┌─ Dataset

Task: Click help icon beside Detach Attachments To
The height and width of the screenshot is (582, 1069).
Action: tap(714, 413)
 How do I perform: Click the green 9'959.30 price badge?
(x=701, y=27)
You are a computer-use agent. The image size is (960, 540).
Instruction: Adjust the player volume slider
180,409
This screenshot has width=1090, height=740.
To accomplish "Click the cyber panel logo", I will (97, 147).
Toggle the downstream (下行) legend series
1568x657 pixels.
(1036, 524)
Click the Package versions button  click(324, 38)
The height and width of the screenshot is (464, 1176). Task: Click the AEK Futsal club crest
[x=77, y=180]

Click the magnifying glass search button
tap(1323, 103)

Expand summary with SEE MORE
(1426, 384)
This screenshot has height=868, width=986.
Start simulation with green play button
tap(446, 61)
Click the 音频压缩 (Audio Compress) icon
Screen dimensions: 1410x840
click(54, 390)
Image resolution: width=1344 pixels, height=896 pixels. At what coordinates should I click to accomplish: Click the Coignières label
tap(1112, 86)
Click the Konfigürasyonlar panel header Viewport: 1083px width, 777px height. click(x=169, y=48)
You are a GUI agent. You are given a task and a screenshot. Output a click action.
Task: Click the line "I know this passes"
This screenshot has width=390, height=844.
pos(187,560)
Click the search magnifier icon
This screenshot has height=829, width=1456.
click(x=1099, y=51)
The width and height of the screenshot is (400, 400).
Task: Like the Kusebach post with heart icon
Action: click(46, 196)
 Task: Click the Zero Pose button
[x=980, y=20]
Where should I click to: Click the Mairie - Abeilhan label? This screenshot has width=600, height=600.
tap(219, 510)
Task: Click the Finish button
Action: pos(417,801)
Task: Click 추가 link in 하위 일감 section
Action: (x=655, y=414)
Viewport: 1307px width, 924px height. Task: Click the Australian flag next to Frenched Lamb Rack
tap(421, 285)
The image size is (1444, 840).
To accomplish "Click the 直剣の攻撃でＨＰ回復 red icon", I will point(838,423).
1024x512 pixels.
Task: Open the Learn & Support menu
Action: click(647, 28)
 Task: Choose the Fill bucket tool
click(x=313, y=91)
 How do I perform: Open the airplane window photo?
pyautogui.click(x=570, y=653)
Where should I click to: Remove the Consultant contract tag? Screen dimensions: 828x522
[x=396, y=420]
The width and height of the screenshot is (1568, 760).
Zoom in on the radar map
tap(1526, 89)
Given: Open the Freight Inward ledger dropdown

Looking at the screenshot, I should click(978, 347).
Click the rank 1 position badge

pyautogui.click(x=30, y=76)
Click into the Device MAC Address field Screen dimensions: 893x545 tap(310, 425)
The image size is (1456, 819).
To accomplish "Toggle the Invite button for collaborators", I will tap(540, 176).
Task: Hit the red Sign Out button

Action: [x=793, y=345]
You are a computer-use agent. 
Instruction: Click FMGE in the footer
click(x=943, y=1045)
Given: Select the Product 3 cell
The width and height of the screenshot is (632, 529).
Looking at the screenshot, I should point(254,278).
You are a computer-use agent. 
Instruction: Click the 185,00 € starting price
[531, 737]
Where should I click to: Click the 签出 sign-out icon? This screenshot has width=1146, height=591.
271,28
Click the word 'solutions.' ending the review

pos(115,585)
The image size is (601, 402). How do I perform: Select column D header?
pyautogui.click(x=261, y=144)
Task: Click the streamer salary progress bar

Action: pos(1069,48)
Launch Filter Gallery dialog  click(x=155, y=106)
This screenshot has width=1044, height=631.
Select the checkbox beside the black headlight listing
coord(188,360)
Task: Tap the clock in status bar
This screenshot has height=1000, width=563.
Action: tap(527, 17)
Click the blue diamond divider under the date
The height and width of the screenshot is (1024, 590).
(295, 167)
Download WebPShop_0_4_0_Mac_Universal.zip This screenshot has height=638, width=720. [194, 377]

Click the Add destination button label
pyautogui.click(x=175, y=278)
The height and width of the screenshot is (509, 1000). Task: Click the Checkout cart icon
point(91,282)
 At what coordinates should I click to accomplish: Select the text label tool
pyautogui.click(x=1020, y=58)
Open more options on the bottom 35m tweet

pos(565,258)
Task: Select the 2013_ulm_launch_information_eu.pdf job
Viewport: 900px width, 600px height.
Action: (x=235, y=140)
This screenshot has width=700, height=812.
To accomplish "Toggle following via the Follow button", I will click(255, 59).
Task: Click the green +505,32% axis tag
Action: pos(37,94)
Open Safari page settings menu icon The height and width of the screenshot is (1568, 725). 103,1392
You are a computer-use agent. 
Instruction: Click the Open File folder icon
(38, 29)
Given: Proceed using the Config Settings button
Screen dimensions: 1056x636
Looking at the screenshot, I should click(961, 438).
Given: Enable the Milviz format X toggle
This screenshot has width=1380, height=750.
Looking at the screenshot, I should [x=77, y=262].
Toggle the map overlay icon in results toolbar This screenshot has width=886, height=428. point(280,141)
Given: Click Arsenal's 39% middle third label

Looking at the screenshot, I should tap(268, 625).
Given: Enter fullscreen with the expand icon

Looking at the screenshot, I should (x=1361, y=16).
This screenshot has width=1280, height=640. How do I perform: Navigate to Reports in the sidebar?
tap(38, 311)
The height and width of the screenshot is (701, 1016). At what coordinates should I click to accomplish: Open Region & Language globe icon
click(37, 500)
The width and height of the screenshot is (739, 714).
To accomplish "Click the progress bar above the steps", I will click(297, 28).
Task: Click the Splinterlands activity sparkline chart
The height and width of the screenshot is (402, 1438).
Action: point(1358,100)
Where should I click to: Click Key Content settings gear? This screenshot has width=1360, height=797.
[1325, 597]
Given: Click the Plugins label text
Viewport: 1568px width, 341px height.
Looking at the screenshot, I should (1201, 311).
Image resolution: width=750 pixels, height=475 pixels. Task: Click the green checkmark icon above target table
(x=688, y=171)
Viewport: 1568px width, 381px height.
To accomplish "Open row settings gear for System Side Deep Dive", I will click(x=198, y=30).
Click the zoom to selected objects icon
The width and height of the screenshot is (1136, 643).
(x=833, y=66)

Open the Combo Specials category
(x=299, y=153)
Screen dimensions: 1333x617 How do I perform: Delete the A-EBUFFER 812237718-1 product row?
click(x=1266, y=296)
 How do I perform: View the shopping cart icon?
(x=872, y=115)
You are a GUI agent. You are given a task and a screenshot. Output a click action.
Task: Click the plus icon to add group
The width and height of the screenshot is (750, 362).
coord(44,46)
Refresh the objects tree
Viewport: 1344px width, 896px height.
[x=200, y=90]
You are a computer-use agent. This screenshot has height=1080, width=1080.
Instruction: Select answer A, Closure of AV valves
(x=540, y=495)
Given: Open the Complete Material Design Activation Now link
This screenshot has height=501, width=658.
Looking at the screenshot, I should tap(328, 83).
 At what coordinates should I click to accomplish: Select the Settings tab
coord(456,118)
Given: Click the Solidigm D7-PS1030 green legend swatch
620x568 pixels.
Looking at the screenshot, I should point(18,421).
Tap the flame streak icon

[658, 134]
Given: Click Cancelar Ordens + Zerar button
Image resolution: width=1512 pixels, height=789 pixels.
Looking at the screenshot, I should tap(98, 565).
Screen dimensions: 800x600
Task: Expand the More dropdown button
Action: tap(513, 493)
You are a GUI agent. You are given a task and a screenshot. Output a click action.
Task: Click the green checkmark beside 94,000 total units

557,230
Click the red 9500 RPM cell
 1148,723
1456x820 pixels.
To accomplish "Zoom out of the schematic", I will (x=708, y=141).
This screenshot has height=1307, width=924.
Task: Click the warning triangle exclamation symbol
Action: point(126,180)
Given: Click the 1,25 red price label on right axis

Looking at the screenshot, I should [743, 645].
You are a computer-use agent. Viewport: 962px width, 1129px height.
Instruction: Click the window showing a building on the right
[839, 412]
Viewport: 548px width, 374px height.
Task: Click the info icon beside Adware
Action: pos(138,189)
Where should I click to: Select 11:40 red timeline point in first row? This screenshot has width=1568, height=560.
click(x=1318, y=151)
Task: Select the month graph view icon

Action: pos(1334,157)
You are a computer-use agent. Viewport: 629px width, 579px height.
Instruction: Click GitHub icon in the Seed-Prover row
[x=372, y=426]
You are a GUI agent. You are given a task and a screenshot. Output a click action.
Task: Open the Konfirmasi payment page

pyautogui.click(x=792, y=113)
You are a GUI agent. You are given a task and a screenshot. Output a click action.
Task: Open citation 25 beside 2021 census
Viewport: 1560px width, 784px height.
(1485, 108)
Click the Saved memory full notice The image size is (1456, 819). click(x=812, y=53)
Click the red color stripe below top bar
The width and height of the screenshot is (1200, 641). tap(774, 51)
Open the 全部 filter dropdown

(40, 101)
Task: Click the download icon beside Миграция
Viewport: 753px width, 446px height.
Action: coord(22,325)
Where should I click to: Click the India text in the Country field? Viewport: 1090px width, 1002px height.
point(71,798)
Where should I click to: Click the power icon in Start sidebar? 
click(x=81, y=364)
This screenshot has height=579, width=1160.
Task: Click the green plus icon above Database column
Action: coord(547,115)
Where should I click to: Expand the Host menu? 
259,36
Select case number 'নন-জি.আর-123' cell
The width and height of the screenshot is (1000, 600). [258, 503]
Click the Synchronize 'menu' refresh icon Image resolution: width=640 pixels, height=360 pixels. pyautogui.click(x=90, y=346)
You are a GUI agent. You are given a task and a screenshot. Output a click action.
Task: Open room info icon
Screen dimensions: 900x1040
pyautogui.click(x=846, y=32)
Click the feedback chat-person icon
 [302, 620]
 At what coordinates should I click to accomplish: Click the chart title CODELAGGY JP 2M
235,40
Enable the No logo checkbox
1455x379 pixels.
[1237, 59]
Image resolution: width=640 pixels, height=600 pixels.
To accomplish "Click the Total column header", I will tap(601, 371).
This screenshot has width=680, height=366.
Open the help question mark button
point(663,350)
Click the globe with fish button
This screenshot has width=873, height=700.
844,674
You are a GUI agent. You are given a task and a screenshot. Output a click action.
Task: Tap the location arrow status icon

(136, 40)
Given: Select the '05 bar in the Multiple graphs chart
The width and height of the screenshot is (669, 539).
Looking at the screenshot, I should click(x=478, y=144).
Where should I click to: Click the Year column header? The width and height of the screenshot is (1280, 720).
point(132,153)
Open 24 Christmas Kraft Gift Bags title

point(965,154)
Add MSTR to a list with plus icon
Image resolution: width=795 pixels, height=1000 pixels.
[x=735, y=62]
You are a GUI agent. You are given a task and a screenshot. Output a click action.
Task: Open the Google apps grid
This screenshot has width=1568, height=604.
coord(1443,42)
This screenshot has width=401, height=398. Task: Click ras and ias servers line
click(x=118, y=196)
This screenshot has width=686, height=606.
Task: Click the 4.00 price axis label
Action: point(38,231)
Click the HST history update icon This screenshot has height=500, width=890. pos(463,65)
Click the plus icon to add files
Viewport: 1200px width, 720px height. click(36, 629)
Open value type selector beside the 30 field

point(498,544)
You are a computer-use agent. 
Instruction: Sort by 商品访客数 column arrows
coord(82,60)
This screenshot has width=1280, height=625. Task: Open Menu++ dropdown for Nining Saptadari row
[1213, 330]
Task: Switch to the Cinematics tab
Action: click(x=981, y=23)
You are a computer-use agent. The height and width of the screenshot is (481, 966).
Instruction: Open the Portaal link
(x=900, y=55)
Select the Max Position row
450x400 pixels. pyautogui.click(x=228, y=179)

└─

Once the line with "Instruction: Click FMGE in the footer" is found in the records above, print exactly that line and every line after it through the line with "Launch Filter Gallery".

▶ _Reply to the task_
Instruction: Click FMGE in the footer
click(x=943, y=1045)
Given: Select the Product 3 cell
The width and height of the screenshot is (632, 529).
Looking at the screenshot, I should point(254,278).
You are a computer-use agent. 
Instruction: Click the 185,00 € starting price
[531, 737]
Where should I click to: Click the 签出 sign-out icon? This screenshot has width=1146, height=591.
271,28
Click the word 'solutions.' ending the review

pos(115,585)
The image size is (601, 402). How do I perform: Select column D header?
pyautogui.click(x=261, y=144)
Task: Click the streamer salary progress bar

Action: pos(1069,48)
Launch Filter Gallery dialog  click(x=155, y=106)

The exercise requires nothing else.